**Job:** Print the lines below word for word, starting at the line that contains "Screen dimensions: 760x778" and ending at the line that contains "coord(62,101)", with both of those lines included.

**Data entries:**
********************

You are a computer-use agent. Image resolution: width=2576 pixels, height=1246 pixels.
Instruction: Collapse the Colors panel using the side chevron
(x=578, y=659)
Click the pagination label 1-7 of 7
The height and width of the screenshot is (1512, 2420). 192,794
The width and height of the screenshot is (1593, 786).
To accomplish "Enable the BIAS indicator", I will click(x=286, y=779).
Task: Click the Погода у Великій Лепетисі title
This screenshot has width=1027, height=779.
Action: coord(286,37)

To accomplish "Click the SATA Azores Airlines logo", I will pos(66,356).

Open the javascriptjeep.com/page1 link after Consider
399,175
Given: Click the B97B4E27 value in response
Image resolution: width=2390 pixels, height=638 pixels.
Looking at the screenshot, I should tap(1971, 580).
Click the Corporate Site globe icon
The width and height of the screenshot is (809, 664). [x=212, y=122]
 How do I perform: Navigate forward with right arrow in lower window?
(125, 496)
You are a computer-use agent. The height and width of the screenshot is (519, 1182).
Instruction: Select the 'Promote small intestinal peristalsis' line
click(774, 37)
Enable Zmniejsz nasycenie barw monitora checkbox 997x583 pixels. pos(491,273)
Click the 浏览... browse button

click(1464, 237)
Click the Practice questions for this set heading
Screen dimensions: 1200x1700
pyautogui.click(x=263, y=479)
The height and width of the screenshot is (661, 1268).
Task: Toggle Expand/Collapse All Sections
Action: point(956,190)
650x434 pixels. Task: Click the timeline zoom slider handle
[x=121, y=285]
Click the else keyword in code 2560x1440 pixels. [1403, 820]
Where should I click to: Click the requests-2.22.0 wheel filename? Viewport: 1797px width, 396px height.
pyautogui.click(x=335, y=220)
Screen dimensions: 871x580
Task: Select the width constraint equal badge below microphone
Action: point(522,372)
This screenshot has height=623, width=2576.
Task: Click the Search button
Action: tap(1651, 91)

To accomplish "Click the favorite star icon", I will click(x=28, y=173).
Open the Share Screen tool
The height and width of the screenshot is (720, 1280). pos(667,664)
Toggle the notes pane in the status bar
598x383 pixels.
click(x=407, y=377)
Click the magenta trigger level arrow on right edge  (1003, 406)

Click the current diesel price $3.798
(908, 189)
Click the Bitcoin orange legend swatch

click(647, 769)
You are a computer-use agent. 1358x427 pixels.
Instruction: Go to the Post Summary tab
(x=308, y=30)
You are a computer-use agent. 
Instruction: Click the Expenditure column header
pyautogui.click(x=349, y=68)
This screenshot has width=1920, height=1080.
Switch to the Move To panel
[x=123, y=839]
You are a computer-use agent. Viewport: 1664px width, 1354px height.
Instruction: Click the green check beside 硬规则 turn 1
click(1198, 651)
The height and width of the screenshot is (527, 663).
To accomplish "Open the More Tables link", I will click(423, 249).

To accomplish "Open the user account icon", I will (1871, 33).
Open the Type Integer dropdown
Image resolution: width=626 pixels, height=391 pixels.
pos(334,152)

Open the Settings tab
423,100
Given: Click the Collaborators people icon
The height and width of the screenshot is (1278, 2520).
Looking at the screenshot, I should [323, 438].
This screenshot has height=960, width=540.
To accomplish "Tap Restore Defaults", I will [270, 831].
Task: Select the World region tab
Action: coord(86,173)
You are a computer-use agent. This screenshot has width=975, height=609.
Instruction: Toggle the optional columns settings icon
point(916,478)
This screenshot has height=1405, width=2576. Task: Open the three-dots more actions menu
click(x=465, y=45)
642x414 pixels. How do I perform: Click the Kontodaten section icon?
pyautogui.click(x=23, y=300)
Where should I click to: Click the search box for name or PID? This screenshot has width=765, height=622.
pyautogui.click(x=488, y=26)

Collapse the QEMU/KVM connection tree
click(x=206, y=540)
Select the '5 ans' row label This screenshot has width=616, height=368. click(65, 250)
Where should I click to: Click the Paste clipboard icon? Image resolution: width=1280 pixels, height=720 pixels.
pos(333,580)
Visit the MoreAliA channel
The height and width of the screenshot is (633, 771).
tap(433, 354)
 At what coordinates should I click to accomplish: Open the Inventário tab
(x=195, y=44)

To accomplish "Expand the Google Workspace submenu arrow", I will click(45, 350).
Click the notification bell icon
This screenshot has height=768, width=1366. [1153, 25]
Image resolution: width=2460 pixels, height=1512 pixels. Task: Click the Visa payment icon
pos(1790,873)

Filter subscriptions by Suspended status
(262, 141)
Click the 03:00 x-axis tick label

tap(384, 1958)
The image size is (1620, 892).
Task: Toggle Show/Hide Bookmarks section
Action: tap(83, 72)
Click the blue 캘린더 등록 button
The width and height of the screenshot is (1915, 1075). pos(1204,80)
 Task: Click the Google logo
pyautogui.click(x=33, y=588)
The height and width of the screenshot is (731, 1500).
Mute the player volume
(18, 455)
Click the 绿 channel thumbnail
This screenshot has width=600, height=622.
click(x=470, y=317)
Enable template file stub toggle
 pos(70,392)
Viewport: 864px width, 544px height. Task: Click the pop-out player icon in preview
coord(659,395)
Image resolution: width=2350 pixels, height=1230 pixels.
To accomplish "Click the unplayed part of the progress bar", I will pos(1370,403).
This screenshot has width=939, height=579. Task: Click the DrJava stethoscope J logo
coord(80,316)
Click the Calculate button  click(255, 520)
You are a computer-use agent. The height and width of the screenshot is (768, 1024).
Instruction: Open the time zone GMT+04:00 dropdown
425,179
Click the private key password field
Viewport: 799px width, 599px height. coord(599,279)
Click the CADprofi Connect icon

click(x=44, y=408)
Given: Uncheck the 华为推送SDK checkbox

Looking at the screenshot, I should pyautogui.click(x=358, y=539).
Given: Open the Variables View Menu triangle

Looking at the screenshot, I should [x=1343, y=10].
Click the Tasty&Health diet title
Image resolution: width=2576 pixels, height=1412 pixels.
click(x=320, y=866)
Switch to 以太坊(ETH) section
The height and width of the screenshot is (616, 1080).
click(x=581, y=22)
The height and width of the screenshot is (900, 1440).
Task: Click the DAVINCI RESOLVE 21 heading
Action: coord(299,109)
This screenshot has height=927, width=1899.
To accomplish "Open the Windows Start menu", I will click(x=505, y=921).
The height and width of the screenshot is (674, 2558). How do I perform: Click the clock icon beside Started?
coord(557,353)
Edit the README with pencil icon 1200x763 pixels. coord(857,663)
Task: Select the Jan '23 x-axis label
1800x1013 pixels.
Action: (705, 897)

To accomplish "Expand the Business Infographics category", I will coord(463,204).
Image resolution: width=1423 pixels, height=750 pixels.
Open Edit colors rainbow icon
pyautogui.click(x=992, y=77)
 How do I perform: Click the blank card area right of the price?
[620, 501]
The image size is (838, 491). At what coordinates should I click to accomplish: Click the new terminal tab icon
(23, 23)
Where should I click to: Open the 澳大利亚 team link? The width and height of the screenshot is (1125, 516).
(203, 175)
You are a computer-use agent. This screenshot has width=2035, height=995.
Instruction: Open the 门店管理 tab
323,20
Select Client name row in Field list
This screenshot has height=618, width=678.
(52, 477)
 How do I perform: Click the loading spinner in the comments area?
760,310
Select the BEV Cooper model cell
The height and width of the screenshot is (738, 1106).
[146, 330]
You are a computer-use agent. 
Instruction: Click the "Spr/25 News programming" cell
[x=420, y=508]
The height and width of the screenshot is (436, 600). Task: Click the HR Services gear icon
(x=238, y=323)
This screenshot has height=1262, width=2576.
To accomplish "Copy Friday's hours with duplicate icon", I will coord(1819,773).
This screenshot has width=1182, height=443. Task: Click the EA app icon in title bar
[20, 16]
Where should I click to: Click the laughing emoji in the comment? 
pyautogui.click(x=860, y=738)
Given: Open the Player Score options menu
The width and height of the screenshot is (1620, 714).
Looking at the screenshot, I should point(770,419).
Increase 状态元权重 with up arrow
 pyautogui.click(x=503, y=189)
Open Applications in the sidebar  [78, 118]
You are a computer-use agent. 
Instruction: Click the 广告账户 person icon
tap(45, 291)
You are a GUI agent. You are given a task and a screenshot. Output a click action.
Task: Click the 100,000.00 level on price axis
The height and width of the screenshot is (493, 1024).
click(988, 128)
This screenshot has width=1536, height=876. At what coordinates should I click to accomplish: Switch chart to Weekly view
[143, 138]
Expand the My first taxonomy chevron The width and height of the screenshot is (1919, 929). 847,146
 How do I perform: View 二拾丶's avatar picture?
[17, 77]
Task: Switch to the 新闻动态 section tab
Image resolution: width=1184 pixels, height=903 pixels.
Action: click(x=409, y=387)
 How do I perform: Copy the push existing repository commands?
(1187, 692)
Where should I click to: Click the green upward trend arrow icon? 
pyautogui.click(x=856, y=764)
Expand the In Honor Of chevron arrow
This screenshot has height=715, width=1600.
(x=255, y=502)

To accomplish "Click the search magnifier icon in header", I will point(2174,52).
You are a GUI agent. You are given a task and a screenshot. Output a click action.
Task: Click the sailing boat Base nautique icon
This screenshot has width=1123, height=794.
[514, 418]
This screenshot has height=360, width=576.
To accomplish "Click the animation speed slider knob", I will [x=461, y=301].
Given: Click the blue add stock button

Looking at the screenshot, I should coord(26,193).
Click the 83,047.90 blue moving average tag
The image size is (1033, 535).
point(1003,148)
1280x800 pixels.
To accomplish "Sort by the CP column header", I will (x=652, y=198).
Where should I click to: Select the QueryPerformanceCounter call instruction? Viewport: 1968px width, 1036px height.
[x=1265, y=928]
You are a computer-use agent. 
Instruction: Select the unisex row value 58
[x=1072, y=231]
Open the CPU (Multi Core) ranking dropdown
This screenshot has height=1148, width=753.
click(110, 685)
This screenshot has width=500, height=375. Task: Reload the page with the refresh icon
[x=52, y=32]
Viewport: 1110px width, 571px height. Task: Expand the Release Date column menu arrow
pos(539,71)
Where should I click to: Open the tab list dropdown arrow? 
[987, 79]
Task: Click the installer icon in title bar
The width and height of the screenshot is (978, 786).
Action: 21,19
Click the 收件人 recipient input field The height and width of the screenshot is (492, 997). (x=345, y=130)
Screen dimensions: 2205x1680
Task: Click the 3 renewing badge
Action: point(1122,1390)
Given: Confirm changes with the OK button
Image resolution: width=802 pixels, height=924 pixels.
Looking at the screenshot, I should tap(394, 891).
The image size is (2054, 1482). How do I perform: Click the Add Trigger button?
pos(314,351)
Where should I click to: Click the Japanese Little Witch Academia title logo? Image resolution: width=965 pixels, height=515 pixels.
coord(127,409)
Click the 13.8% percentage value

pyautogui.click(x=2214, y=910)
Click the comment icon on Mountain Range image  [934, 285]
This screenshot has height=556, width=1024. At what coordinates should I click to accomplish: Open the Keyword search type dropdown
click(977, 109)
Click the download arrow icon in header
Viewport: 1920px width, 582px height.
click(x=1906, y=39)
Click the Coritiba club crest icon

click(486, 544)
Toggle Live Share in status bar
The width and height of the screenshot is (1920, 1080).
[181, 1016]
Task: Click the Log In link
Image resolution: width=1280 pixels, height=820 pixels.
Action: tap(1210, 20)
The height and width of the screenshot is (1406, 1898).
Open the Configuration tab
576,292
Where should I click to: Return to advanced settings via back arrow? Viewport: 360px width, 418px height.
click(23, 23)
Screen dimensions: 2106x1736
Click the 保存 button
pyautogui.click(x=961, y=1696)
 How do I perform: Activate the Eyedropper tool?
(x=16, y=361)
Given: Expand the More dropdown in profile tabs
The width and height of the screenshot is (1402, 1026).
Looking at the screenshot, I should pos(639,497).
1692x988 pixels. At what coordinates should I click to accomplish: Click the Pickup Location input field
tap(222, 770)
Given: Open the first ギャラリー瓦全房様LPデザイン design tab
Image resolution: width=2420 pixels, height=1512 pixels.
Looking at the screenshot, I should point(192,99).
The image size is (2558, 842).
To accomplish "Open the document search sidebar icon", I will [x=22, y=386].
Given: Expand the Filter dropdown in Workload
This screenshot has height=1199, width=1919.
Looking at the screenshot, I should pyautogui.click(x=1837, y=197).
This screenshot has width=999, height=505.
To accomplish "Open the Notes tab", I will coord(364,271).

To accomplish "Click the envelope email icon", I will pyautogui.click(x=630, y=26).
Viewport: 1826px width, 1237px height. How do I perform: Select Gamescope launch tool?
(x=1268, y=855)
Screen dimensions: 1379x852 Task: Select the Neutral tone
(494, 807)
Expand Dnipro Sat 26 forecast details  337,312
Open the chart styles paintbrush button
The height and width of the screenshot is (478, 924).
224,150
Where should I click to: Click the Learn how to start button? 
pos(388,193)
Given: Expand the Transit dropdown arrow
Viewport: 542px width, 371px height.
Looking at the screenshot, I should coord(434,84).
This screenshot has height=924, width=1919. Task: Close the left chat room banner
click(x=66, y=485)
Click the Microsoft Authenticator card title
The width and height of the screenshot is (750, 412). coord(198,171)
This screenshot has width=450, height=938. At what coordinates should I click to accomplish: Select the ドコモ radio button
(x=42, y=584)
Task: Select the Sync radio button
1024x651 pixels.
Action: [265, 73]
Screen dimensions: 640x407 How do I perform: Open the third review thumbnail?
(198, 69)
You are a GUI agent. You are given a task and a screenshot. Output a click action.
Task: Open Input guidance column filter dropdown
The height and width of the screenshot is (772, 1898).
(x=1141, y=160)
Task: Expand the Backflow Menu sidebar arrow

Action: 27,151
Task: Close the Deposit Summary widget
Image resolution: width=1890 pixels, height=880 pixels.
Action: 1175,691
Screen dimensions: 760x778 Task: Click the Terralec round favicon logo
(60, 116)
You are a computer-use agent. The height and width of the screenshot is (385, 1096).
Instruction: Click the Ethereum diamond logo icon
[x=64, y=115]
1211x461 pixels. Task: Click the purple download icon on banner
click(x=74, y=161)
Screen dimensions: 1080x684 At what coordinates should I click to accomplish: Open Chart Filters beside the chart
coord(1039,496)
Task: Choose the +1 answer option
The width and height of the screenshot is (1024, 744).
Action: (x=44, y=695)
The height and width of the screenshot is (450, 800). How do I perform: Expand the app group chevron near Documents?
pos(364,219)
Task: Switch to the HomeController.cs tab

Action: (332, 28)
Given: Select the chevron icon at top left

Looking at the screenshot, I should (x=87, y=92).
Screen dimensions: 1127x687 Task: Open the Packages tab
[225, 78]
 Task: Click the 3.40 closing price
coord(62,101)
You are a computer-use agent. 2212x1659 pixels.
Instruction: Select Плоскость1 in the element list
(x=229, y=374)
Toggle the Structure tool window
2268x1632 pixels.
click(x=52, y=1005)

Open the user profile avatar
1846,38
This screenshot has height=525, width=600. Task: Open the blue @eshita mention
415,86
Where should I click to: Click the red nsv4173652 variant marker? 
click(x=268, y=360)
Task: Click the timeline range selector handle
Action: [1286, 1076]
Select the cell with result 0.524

********************

**Final answer:**
Screen dimensions: 760x778 Task: Click the Terralec round favicon logo
(60, 116)
You are a computer-use agent. The height and width of the screenshot is (385, 1096).
Instruction: Click the Ethereum diamond logo icon
[x=64, y=115]
1211x461 pixels. Task: Click the purple download icon on banner
click(x=74, y=161)
Screen dimensions: 1080x684 At what coordinates should I click to accomplish: Open Chart Filters beside the chart
coord(1039,496)
Task: Choose the +1 answer option
The width and height of the screenshot is (1024, 744).
Action: (x=44, y=695)
The height and width of the screenshot is (450, 800). How do I perform: Expand the app group chevron near Documents?
pos(364,219)
Task: Switch to the HomeController.cs tab

Action: (332, 28)
Given: Select the chevron icon at top left

Looking at the screenshot, I should (x=87, y=92).
Screen dimensions: 1127x687 Task: Open the Packages tab
[225, 78]
 Task: Click the 3.40 closing price
coord(62,101)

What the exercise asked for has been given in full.